Capítulo 93: A Culpa Injusta (Extra)

A Primeira Beleza de Dongfeng Jardim Outonal do Veado 2570 palavras 2026-04-01 17:09:19

Na multidão, Ruan Si vislumbrou uma mulher de figura esbelta. Essa mulher caminhava com passos deliberadamente graciosos, balançando os quadris como uma serpente d’água, ainda mais extravagante que as cantoras de antes. Ora parava para admirar as flores, ora escondia o rosto atrás de um leque redondo enquanto sorria levemente. Cada gesto seu era exageradamente delicado, mais afetado do que o habitual entre mulheres comuns. Quem mais poderia ser, senão sua maldita prima?

Ruan Si suspirou mentalmente e pediu a Hong Ling que fosse adiante esperá-la. Ela queria conversar um pouco com uma conhecida.
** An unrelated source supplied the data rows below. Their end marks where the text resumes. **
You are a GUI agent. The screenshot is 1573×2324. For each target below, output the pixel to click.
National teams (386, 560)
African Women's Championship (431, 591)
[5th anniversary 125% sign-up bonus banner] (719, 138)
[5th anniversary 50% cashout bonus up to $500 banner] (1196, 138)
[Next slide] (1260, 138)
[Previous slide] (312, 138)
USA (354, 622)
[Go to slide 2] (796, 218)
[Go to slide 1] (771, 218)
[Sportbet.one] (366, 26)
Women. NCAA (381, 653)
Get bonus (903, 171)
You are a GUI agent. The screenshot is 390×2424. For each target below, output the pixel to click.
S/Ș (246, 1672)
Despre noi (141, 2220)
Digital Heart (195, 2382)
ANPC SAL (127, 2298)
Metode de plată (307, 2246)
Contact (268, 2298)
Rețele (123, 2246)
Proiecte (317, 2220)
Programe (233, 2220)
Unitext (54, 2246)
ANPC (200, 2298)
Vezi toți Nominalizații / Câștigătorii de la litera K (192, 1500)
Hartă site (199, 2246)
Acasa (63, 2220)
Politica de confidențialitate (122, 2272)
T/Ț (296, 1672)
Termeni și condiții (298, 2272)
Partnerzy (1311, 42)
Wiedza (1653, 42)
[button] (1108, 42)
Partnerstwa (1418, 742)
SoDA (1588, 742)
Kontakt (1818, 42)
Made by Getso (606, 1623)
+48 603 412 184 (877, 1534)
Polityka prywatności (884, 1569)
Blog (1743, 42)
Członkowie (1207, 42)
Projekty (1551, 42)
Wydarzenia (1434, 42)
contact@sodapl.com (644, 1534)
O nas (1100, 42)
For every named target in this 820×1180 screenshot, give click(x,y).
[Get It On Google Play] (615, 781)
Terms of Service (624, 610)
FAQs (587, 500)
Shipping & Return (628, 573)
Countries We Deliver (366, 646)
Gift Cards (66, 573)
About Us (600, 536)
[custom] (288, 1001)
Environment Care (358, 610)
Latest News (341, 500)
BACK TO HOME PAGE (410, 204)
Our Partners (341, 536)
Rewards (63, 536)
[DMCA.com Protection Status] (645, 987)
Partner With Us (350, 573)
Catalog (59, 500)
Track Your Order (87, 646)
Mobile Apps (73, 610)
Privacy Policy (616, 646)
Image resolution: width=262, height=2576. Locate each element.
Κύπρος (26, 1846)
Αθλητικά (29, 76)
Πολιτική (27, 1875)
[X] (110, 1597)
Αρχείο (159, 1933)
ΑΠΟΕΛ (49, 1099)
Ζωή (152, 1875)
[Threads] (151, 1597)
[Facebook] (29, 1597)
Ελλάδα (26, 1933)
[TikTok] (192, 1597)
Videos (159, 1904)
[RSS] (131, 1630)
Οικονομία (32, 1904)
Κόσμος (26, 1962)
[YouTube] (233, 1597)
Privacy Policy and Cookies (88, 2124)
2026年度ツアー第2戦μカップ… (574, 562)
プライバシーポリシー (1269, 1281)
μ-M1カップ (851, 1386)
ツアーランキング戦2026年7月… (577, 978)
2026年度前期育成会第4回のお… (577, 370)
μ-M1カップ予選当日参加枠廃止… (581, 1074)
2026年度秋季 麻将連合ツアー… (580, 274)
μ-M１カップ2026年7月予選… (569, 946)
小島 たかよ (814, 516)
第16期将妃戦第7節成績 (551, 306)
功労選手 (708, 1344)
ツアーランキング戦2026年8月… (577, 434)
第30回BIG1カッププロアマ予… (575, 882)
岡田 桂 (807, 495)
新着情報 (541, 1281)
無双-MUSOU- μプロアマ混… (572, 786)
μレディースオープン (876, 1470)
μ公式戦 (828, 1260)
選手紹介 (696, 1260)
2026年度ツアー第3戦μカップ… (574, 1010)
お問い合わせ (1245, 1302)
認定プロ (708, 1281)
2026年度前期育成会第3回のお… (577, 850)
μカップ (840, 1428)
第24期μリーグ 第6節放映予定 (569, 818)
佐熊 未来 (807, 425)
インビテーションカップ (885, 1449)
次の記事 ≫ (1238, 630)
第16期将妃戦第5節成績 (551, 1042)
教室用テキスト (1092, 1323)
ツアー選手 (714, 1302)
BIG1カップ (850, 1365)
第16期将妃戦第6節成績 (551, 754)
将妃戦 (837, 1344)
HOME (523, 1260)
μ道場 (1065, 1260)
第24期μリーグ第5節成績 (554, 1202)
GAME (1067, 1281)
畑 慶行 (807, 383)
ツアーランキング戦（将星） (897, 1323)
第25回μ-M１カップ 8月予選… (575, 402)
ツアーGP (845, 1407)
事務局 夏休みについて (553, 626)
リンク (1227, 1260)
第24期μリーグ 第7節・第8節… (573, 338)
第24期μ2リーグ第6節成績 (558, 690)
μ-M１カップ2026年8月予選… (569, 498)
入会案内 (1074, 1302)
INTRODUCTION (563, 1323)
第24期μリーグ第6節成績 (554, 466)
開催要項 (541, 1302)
Hong Ling, de temperamento direto, partiu alegremente. Ruan Si então chamou Yin Ping para se afastar até uma rocha falsa e, sem rodeios, disse: “Você ainda acha que não causou problemas o suficiente?”

Yin Ping segurava um leque redondo, sorriu com os lábios cerrados e respondeu: “Prima, do que está falando? Não entendo uma palavra.”

“Eu nunca tive pena ou dó de mulheres assim,” Ruan Si suspirou, “guarde esse seu falso sentimentalismo e me responda: você ainda espera se tornar concubina da família Jiang?”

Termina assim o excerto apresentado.